Libraries and Data

First, I’ll import the data I downloaded through Spotify’s API, which consists of an egocentric network of The Grateful Dead (the Ego) and their related artists out to 10 steps removed. I’ll also load all of the libraries I’m using.

knitr::opts_chunk$set(message = FALSE, warning = FALSE)
library(rio)
library(tidyverse)
library(tidygraph)
library(visNetwork)
library(rtweet)
library(igraph)
library(ggpubr)
library(ggimage) 
library(magick)
library(ggrepel)

# Import Dataset of Grateful Dead related artists
# out to max of 10 steps
dead_relatives <- import("dead_relative_10steps.csv", skip = 1) %>% 
  select(-V1) %>% 
  rename(artist = V2,
         relative = V3)

# load the image file for plots 
# at the end of the script
img = "support/bears_t.png"

Recommendation Network for the Dead

Right now we have an edge list, where each row corresponds to an edge in the Dead’s recommendation network between an artist and a related/recommended artist. I want to turn that into a graph object.

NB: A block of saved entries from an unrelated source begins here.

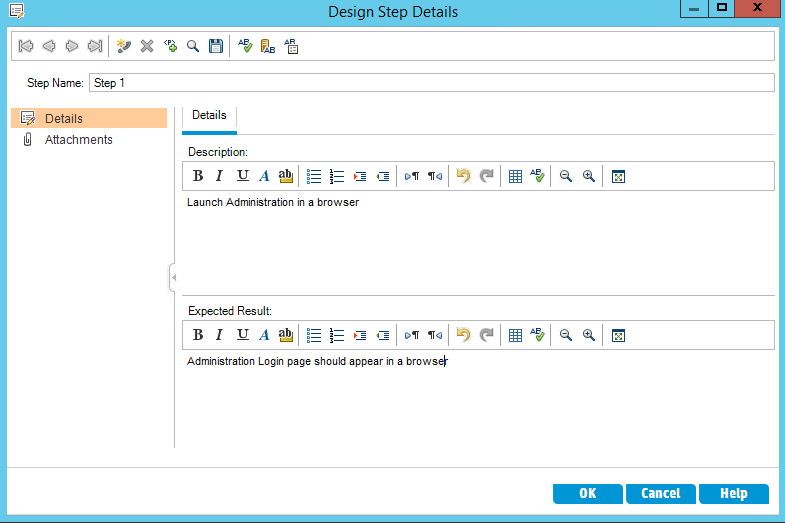Run Check Spelling from the top toolbar
Image resolution: width=785 pixels, height=523 pixels.
click(x=245, y=46)
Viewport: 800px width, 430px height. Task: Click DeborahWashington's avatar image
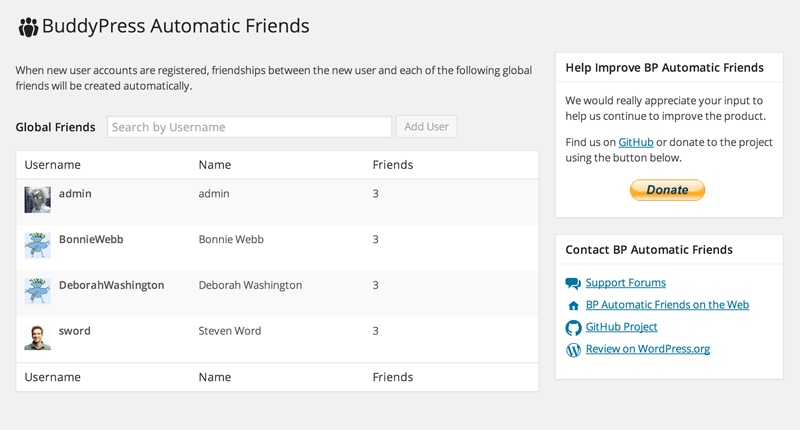click(x=37, y=291)
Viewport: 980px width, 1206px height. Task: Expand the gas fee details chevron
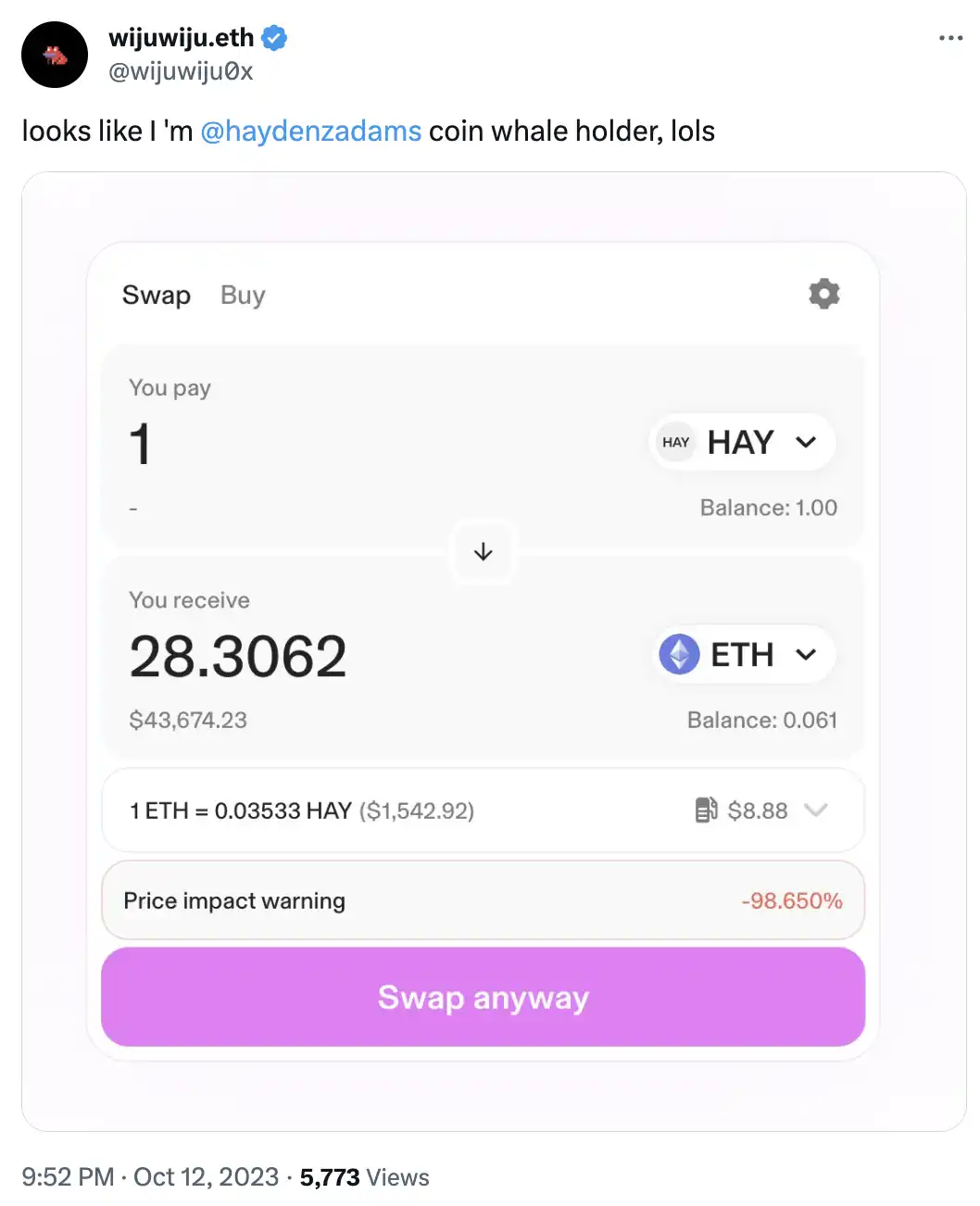[815, 810]
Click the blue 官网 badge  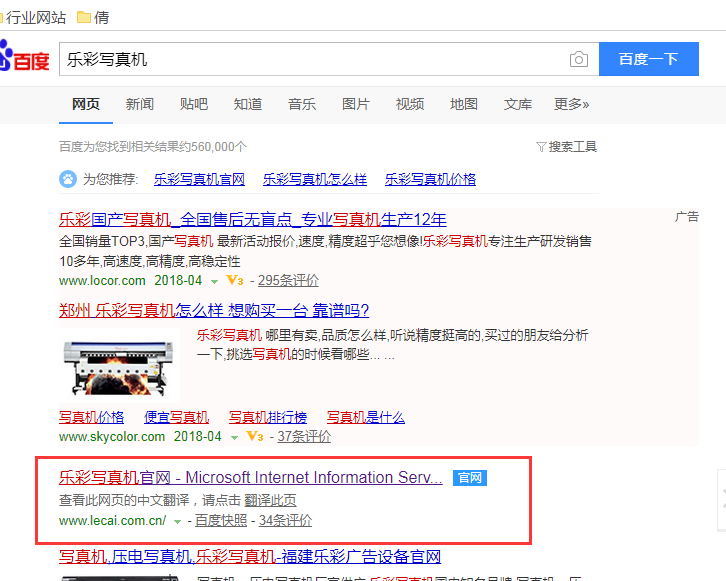469,478
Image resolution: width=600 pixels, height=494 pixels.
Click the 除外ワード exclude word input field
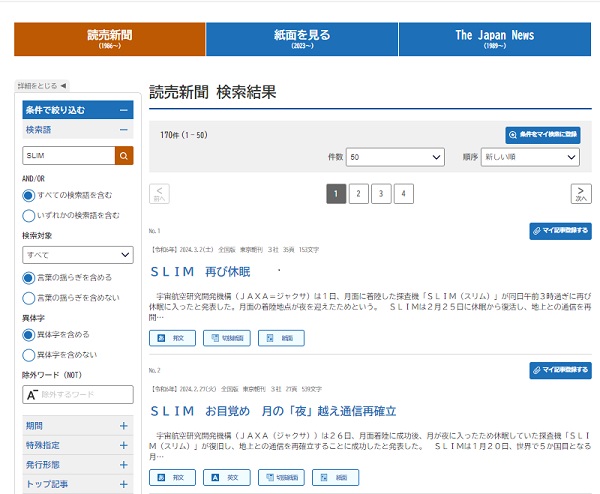pos(85,395)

I’ll be using the tidygraph library, which is basically a tidy wrapper around igraph, for all of the network manipulation. I’ll be using the visNetwork to visualize the networks, since it makes nice, animated, interactive graphs.

dead_relatives %>% 
  # turn edgelist into network
  as_tbl_graph() %>% 
  # activate the nodes to
  # compute new node-level variables
  activate(nodes) %>% 
  # get distance
  mutate(distance = node_distance_to(nodes = 1, mode = 'all'),
         group = distance) %>% 
  # arrange based on distance and name
  # this makes it so distance legened is in order
  arrange(distance, name) %>% 
  # use visIgraph to plot the network
  visIgraph(physics = TRUE) %>%
  # set options
  visOptions(highlightNearest = list(enabled = TRUE, degree = 1, hover = TRUE),
             # this allows people to select nodes by
             # distance
             selectedBy = "distance",
             # and this allows people to select nodes by name
             nodesIdSelection = TRUE) %>% 
  visLayout(randomSeed = 23) %>% 
  # avoidOverlap worked well here to make a clean graph
  visPhysics(forceAtlas2Based = list("avoidOverlap" = 1)) %>%
  # label the group (distance) legened, and tell it to not
  # allow zooming on the legend
  visLegend(main = "Distance", zoom = FALSE)

Twitter API

Next, I’ll look up the artists on Twitter and get their list of followers.

Authentication

Next, we need to authenticate the session so that we can access the Twitter API. You need your keys for this part; mine are hidden from the markdown (html) file.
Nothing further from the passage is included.